Most Stata commands can deal with weighted data. Stata allows four kinds of weights:
1. fweights, or frequency weights, are weights that indicate the number of duplicated
observations.
2. pweights, or sampling weights, are weights that denote the inverse of the probability that
the observation is included because of the sampling design.
3. aweights, or analytic weights, are weights that are inversely proportional to the variance
of an observation; that is, the variance of the jth observation is assumed to be
sigma^2/w_j, where w_j are the weights. Typically, the observations represent averages
and the weights are the number of elements that gave rise to the average. For most Stata
commands, the recorded scale of aweights is irrelevant; Stata internally rescales them to
sum to N, the number of observations in your data, when it uses them.

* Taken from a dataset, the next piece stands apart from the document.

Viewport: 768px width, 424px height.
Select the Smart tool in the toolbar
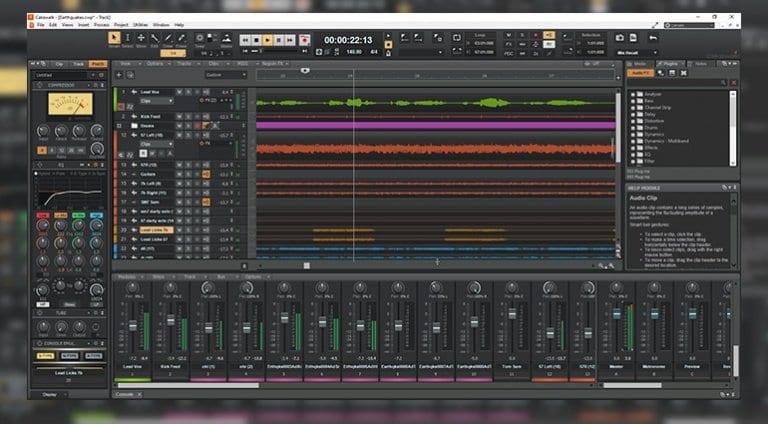point(114,39)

4. iweights, or importance weights, are weights that indicate the "importance" of the
observation in some vague sense. iweights have no formal statistical definition; any
command that supports iweights will define exactly how they are treated. Usually, they
are intended for use by programmers who want to produce a certain computation.
The general syntax is
command ... [weightword=exp] ...
For example:
. anova y x1 x2 x1*x2 [fweight=pop]
. regress avgy avgx1 avgx2 [aweight=cellpop]
. regress y x1 x2 x3 [pweight=1/prob]
. scatter y x [aweight=y2], mfcolor(none)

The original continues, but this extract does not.